- GOAL OF THE EXERCISE
All of the data below must be reproduced word for word, but without its images.

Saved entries
+ + + +

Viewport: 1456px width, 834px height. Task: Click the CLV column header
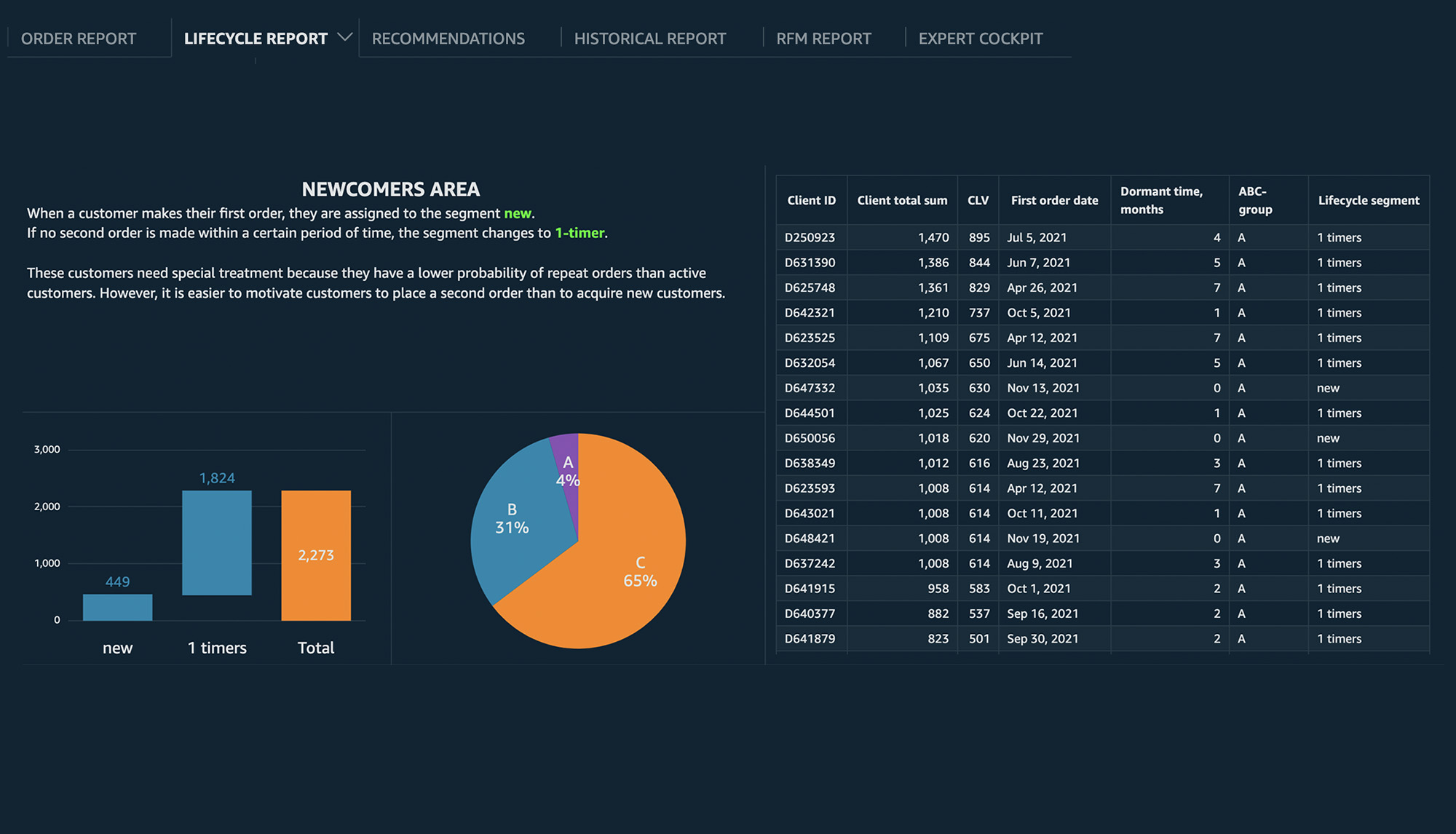coord(978,200)
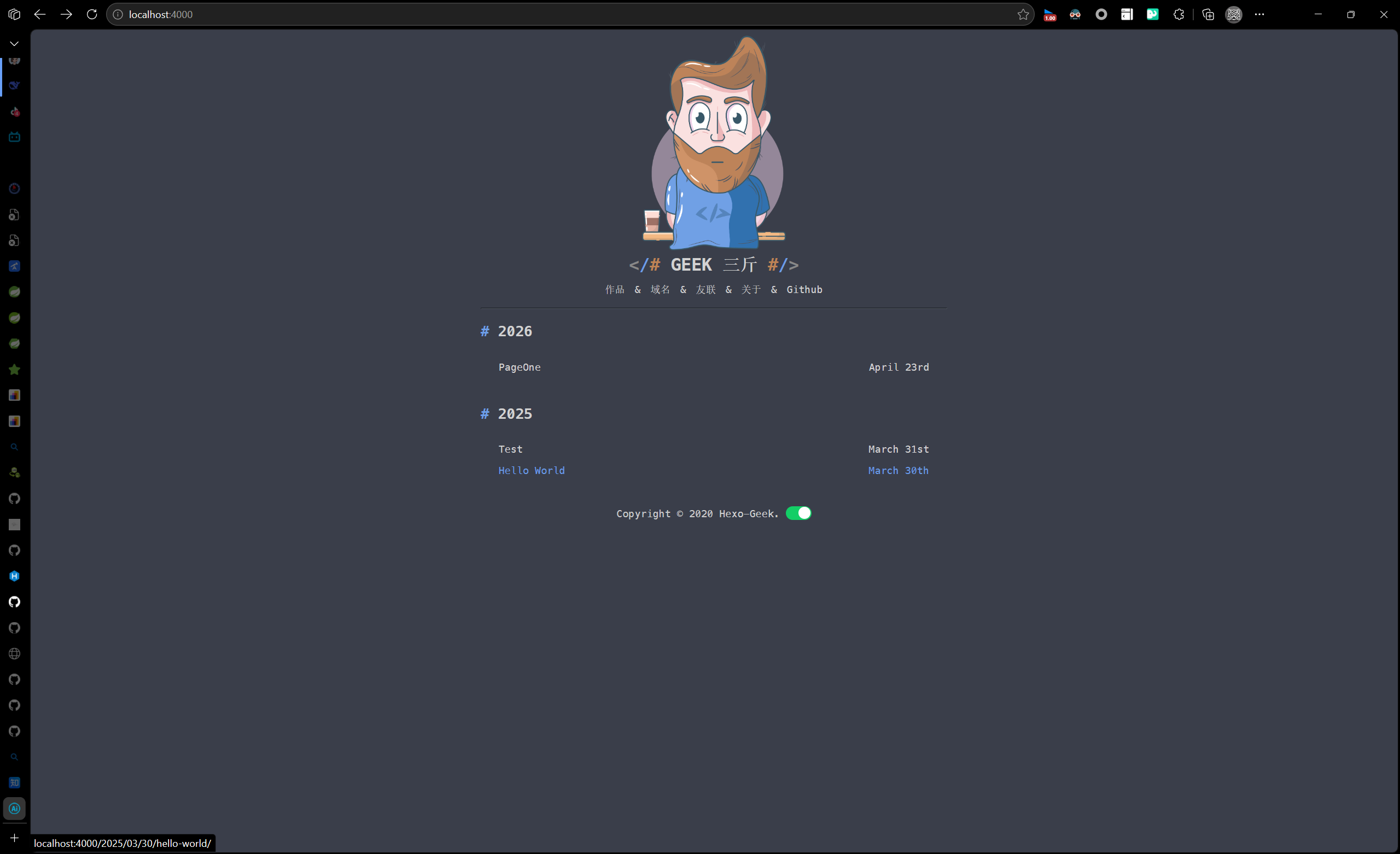
Task: Open the browser Settings and more menu
Action: pos(1259,14)
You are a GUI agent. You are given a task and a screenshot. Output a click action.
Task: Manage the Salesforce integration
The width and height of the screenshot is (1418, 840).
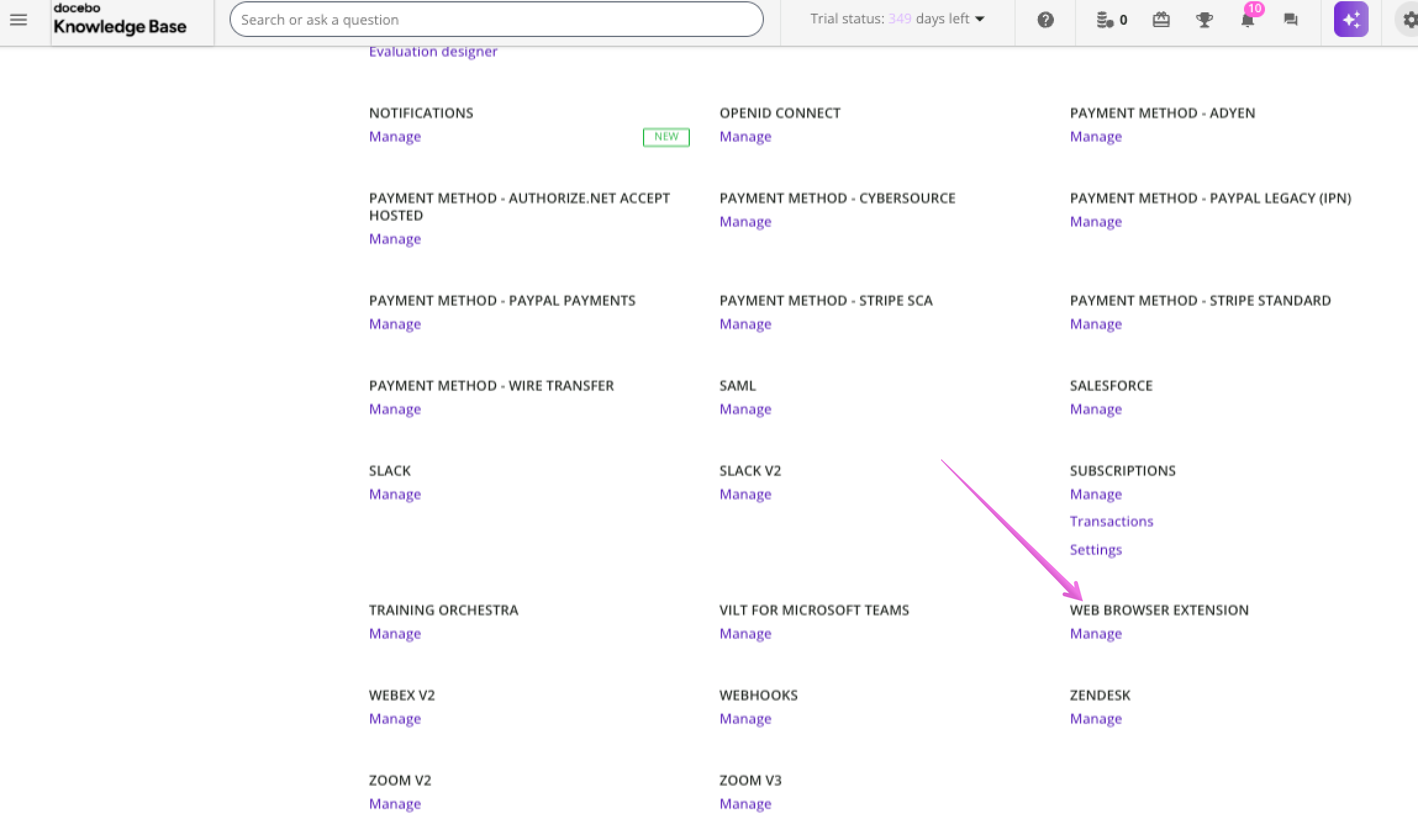[x=1095, y=409]
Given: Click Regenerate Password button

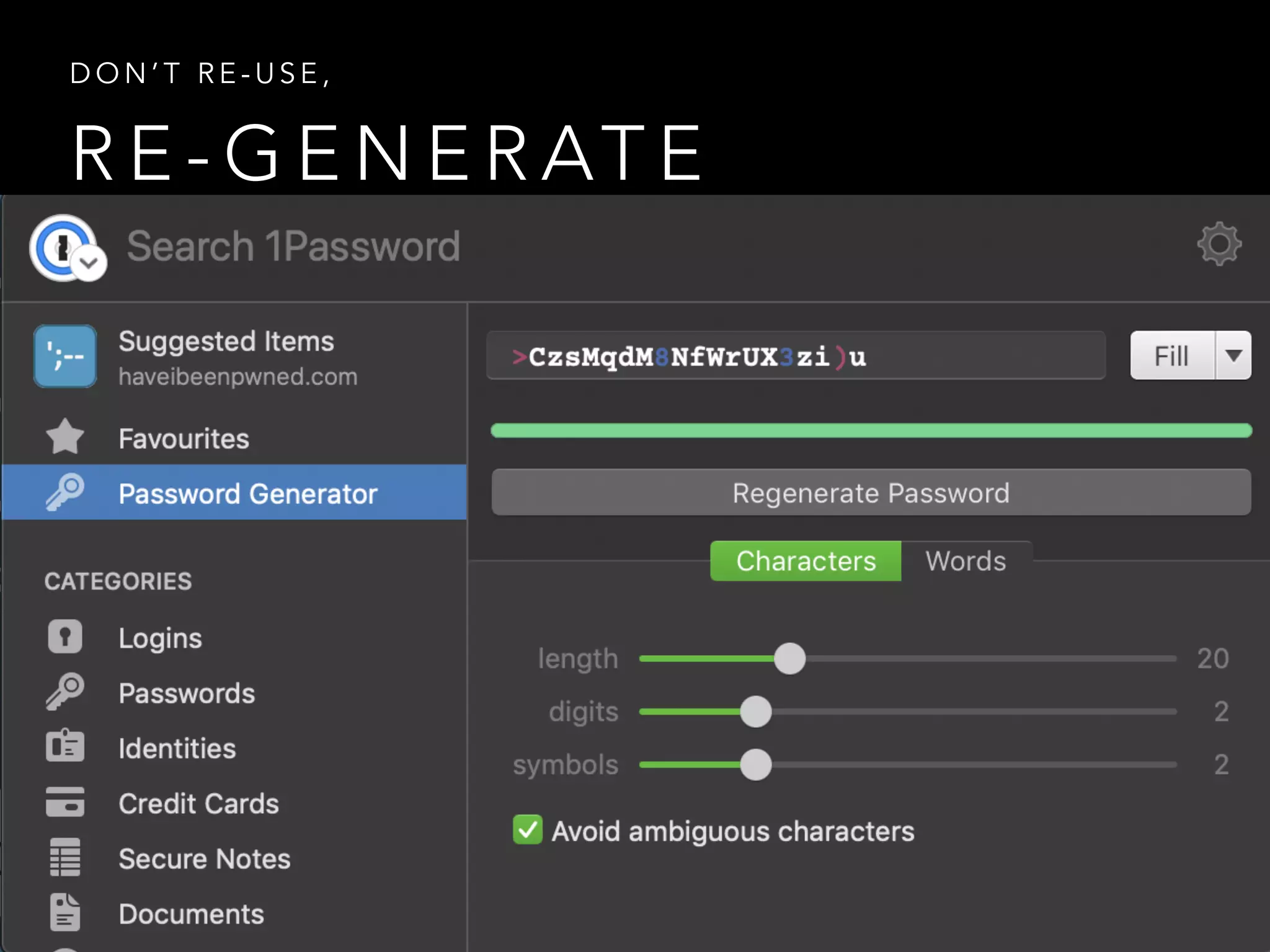Looking at the screenshot, I should tap(871, 493).
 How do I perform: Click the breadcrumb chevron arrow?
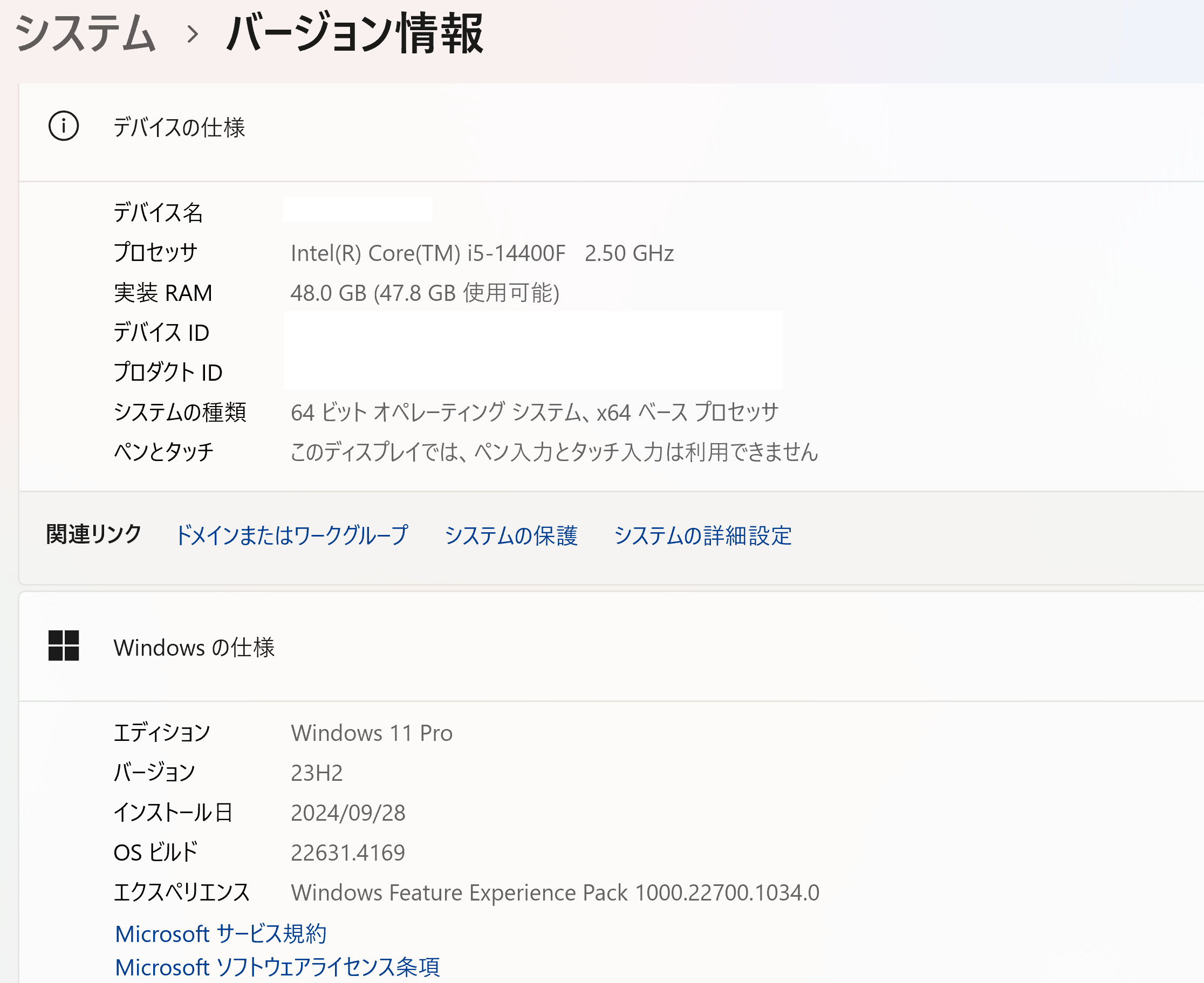(193, 34)
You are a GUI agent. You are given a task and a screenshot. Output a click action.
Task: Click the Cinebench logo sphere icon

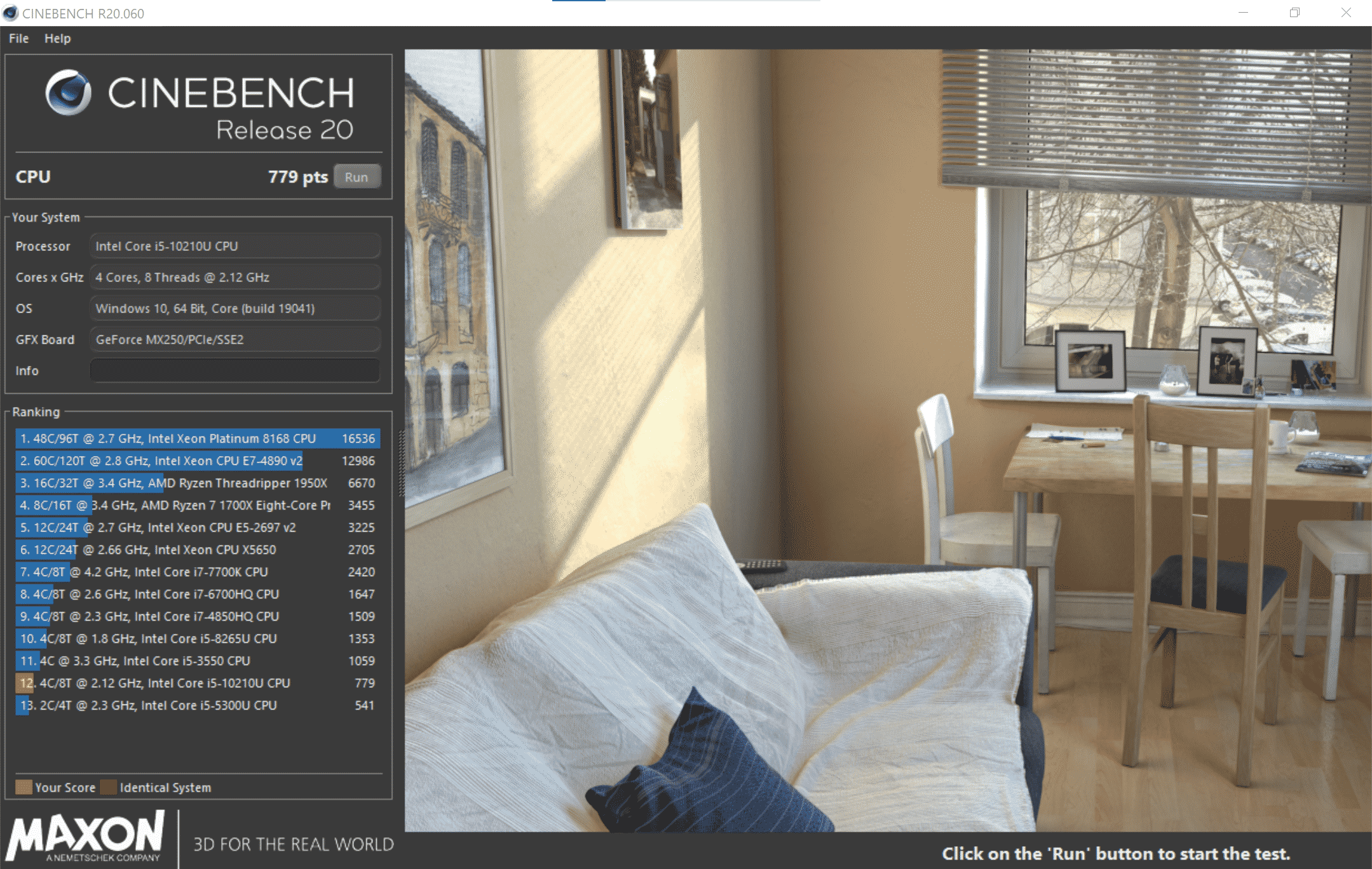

+ + + +

- EXPECTED ANSWER
Viewport: 1456px width, 834px height. Task: Click the CLV column header
coord(978,200)
Task: Open the browser Settings and more menu
Action: pos(1259,14)
You are a GUI agent. You are given a task and a screenshot. Output a click action.
Task: Manage the Salesforce integration
The width and height of the screenshot is (1418, 840).
[x=1095, y=409]
Given: Click Regenerate Password button

Looking at the screenshot, I should tap(871, 493).
 How do I perform: Click the breadcrumb chevron arrow?
(193, 34)
You are a GUI agent. You are given a task and a screenshot. Output a click action.
Task: Click the Cinebench logo sphere icon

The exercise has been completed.